Having worked with the leading packaged delivery and mail company for nearly 17 years, he knows a thing or two about logistics, which, he says, gets quite complicated when it’s “cross-border e-commerce”.

Sandeep Juneja
Sandeep Juneja

Juneja cites the example of India, which has fewer borders today because of the Goods and Services Tax (GST), but before it, “when you went from one state to another, you needed entry permits, specific documentations…”

Last month, DHL released a global ad campaign. It details how DHL helps e-commerce businesses keep up with the clicks; as more and more people shop online, the number of buyers (or clicks to buy), is getting harder to keep up with.

“Until last year, cross-border e-commerce was growing at more than 25 per cent every year,” Juneja states. This poses both challenges and opportunities for businesses.
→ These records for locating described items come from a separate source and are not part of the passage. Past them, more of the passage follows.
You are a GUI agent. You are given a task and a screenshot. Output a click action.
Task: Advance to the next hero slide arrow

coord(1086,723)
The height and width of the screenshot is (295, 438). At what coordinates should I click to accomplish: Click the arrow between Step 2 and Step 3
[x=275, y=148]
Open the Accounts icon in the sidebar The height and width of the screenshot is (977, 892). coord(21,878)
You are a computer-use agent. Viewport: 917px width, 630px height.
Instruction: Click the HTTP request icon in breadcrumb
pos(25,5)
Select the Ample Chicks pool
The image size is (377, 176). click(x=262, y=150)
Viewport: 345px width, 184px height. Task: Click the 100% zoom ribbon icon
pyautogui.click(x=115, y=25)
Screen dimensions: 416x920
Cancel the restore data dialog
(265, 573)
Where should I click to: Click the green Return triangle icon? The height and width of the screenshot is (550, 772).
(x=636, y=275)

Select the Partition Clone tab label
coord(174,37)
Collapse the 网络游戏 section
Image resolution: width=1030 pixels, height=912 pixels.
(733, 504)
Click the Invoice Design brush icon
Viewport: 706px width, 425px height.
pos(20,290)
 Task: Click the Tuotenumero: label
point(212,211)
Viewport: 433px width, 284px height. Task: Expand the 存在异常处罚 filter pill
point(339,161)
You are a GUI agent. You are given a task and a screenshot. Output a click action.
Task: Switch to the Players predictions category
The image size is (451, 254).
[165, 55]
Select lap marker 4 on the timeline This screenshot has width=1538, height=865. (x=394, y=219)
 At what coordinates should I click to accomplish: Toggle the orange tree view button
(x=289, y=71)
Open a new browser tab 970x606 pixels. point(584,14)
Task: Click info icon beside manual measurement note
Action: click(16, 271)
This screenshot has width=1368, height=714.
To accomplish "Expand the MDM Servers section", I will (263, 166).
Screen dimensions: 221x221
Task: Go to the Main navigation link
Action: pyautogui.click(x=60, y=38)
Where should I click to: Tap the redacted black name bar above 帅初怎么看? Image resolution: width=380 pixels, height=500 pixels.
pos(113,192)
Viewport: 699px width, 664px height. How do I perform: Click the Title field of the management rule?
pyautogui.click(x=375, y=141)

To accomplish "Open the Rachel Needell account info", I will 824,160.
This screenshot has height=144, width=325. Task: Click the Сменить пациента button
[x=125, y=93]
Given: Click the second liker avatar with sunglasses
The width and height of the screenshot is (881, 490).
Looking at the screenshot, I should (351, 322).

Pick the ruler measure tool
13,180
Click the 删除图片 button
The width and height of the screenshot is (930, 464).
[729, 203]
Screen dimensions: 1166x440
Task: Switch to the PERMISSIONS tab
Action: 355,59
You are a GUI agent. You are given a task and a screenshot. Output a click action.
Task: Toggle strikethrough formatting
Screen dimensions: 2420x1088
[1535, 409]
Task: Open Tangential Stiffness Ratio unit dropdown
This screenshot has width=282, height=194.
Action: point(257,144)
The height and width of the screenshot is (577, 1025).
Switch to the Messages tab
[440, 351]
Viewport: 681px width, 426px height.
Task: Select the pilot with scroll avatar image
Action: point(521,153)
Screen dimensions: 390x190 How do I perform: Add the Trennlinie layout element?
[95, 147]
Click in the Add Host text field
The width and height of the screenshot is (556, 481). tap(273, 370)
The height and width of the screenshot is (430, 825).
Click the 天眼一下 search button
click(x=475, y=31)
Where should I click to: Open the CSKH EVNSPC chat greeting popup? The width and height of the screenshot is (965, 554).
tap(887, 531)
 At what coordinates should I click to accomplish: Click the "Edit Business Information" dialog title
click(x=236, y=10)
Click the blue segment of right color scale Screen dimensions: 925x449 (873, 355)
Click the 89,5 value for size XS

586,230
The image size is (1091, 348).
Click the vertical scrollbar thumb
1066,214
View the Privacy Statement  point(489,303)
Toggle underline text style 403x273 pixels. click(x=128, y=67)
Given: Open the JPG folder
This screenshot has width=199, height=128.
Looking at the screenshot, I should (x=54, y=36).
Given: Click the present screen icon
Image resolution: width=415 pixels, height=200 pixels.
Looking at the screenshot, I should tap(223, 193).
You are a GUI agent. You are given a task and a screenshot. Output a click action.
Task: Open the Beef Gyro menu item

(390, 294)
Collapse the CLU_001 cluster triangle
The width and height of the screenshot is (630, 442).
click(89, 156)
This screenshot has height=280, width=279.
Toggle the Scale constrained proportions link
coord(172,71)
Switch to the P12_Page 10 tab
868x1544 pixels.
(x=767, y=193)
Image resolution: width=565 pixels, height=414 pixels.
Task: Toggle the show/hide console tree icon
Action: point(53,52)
He believes his company is the much-needed “force multiplier” for these e-commerce businesses. One can reach “1.2 lakh destinations in 220 countries,” thanks to DHL, without having to worry about the documentation, duties levied, and other hassles a business may face during international delivery. Why? The brand takes care of it.

DHL began its India journey in 1979 and services 35,000 domestic locations now. “There are businesses that earlier dealt with middlemen. Now, they deal directly with the customers, and because we are present in these locations, we're able to connect these people to the world,” Juneja asserts.

He goes on to talk about DHL‘s infrastructure as the definitive differentiator between it and its rivals, when it comes to servicing e-commerce clients.

“We've large self-owned gateways (terminals) at Delhi, Mumbai, Chennai, and Bangaluru airports. The Bengaluru one is 1.2 lakh square feet”… It's a big place, where DHL builds its containers, does 24x7 customs clearance, and loads its own aircraft. The planes that fly into Delhi and Bengaluru connect DHL to Asia, Europe, and the US.

He says India competes with the likes of “Vietnam, South Korea, and China” for being a global sourcing hub. The government’s Production Linked Incentive (PLI) scheme has spurred “big mobile and TV manufacturing, and setting up of manufacturing plants in India,” which is then sold across the world via cross-border e-commerce.

The Indian diaspora leads the way as far as recipients go. Juneja talks about a customer, who ships 1,000 sarees a day to Indian women across the world, and also the rise in purchase of photography equipment from India… “From a B2B perspective, engineering and manufacturing, automotive, technology, textile, and pharmaceuticals stand out.”

“Over the next six years, B2B e-commerce is going to go about 21 trillion, which is 70 per cent more than what it was in 2019.”

On the lack of a region-specific ad campaign, Juneja says, “If I am sponsoring (IPL team) Mumbai Indians, I will make an Indian commercial. But if I am talking global e-commerce, I think, symbolically, we should do a global campaign so that people can recognise it is cross-border e-commerce.”

Towards the end of the ad, we see an e-commerce shipment that has the DHL branding on it. But if the clients want their branding, and not DHL’s, isn’t that a loss of branding opportunity? Juneja says, “I can’t be over the top, I have to be meaningfully involved with the customer. When people receive, Your shipment is arriving through DHL messaging, my shipper and buyer gain confidence because it is DHL… it is meaningful.” This is the kind of work he focuses on.

With so many orders going through DHL, every hour, this is what Juneja has to say about data. “We have a ton of data. We use it to only fulfil our commitments to the customers… We're a GDPR-compliant organisation, and we take it and other compliances extremely seriously.”